+++ Information +++
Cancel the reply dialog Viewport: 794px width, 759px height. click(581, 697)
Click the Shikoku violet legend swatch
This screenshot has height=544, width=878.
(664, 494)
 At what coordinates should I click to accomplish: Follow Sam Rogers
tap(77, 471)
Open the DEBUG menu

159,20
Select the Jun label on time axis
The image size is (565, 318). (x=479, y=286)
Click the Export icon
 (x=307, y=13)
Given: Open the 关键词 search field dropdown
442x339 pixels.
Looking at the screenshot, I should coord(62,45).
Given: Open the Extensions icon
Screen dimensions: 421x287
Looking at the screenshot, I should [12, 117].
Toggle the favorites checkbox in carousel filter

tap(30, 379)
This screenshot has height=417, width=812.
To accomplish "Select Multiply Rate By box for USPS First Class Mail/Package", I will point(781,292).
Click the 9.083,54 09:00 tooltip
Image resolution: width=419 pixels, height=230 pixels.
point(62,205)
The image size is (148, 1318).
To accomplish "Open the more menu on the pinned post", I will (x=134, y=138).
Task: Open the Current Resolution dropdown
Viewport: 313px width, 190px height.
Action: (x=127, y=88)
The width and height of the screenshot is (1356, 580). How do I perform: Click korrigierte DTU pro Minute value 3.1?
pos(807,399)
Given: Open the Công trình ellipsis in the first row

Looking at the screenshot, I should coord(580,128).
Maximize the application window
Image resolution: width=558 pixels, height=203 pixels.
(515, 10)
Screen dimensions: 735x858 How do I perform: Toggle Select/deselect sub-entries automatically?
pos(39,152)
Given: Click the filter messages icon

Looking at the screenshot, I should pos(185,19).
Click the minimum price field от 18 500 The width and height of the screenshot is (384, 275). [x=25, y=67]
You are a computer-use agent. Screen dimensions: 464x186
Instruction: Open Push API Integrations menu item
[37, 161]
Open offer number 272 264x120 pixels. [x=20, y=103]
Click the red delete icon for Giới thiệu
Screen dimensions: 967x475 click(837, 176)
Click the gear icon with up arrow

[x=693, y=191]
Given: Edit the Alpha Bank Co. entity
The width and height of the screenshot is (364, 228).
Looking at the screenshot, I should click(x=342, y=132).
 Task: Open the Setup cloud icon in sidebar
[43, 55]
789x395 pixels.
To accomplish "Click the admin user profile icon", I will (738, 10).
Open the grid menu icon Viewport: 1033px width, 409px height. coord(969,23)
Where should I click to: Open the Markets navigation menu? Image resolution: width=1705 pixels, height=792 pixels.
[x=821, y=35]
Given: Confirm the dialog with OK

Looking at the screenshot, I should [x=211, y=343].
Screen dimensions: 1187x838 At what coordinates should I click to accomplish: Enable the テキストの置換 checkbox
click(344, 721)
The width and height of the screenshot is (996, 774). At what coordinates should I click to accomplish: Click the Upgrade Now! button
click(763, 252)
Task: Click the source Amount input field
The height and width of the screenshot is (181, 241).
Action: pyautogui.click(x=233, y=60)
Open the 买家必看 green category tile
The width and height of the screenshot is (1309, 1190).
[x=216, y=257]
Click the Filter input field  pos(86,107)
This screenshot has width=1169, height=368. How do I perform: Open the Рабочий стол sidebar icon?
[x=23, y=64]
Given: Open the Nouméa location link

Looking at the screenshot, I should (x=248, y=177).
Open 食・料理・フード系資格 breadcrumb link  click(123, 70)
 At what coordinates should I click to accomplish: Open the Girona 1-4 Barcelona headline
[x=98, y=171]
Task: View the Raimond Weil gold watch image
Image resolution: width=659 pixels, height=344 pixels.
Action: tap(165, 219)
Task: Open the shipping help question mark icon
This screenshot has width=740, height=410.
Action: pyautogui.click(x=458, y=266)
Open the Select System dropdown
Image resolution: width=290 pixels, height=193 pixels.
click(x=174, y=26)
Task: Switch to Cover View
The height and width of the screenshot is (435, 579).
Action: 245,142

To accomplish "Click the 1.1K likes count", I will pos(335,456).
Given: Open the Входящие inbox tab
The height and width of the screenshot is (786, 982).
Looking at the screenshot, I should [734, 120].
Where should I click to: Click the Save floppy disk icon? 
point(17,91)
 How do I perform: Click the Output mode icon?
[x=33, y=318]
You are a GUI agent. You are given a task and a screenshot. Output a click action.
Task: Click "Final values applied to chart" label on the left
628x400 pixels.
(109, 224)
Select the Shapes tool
+++
### What you need to do:
Extract every entry in the listing word for word.

### Output for this task:
Cancel the reply dialog Viewport: 794px width, 759px height. click(581, 697)
Click the Shikoku violet legend swatch
This screenshot has height=544, width=878.
(664, 494)
 At what coordinates should I click to accomplish: Follow Sam Rogers
tap(77, 471)
Open the DEBUG menu

159,20
Select the Jun label on time axis
The image size is (565, 318). (x=479, y=286)
Click the Export icon
 (x=307, y=13)
Given: Open the 关键词 search field dropdown
442x339 pixels.
Looking at the screenshot, I should coord(62,45).
Given: Open the Extensions icon
Screen dimensions: 421x287
Looking at the screenshot, I should [12, 117].
Toggle the favorites checkbox in carousel filter

tap(30, 379)
This screenshot has height=417, width=812.
To accomplish "Select Multiply Rate By box for USPS First Class Mail/Package", I will point(781,292).
Click the 9.083,54 09:00 tooltip
Image resolution: width=419 pixels, height=230 pixels.
point(62,205)
The image size is (148, 1318).
To accomplish "Open the more menu on the pinned post", I will (x=134, y=138).
Task: Open the Current Resolution dropdown
Viewport: 313px width, 190px height.
Action: (x=127, y=88)
The width and height of the screenshot is (1356, 580). How do I perform: Click korrigierte DTU pro Minute value 3.1?
pos(807,399)
Given: Open the Công trình ellipsis in the first row

Looking at the screenshot, I should coord(580,128).
Maximize the application window
Image resolution: width=558 pixels, height=203 pixels.
(515, 10)
Screen dimensions: 735x858 How do I perform: Toggle Select/deselect sub-entries automatically?
pos(39,152)
Given: Click the filter messages icon

Looking at the screenshot, I should pos(185,19).
Click the minimum price field от 18 500 The width and height of the screenshot is (384, 275). [x=25, y=67]
You are a computer-use agent. Screen dimensions: 464x186
Instruction: Open Push API Integrations menu item
[37, 161]
Open offer number 272 264x120 pixels. [x=20, y=103]
Click the red delete icon for Giới thiệu
Screen dimensions: 967x475 click(837, 176)
Click the gear icon with up arrow

[x=693, y=191]
Given: Edit the Alpha Bank Co. entity
The width and height of the screenshot is (364, 228).
Looking at the screenshot, I should click(x=342, y=132).
 Task: Open the Setup cloud icon in sidebar
[43, 55]
789x395 pixels.
To accomplish "Click the admin user profile icon", I will (738, 10).
Open the grid menu icon Viewport: 1033px width, 409px height. coord(969,23)
Where should I click to: Open the Markets navigation menu? Image resolution: width=1705 pixels, height=792 pixels.
[x=821, y=35]
Given: Confirm the dialog with OK

Looking at the screenshot, I should [x=211, y=343].
Screen dimensions: 1187x838 At what coordinates should I click to accomplish: Enable the テキストの置換 checkbox
click(344, 721)
The width and height of the screenshot is (996, 774). At what coordinates should I click to accomplish: Click the Upgrade Now! button
click(763, 252)
Task: Click the source Amount input field
The height and width of the screenshot is (181, 241).
Action: pyautogui.click(x=233, y=60)
Open the 买家必看 green category tile
The width and height of the screenshot is (1309, 1190).
[x=216, y=257]
Click the Filter input field  pos(86,107)
This screenshot has width=1169, height=368. How do I perform: Open the Рабочий стол sidebar icon?
[x=23, y=64]
Given: Open the Nouméa location link

Looking at the screenshot, I should (x=248, y=177).
Open 食・料理・フード系資格 breadcrumb link  click(123, 70)
 At what coordinates should I click to accomplish: Open the Girona 1-4 Barcelona headline
[x=98, y=171]
Task: View the Raimond Weil gold watch image
Image resolution: width=659 pixels, height=344 pixels.
Action: tap(165, 219)
Task: Open the shipping help question mark icon
This screenshot has width=740, height=410.
Action: pyautogui.click(x=458, y=266)
Open the Select System dropdown
Image resolution: width=290 pixels, height=193 pixels.
click(x=174, y=26)
Task: Switch to Cover View
The height and width of the screenshot is (435, 579).
Action: 245,142

To accomplish "Click the 1.1K likes count", I will pos(335,456).
Given: Open the Входящие inbox tab
The height and width of the screenshot is (786, 982).
Looking at the screenshot, I should [734, 120].
Where should I click to: Click the Save floppy disk icon? 
point(17,91)
 How do I perform: Click the Output mode icon?
[x=33, y=318]
You are a GUI agent. You are given a task and a screenshot. Output a click action.
Task: Click "Final values applied to chart" label on the left
628x400 pixels.
(109, 224)
Select the Shapes tool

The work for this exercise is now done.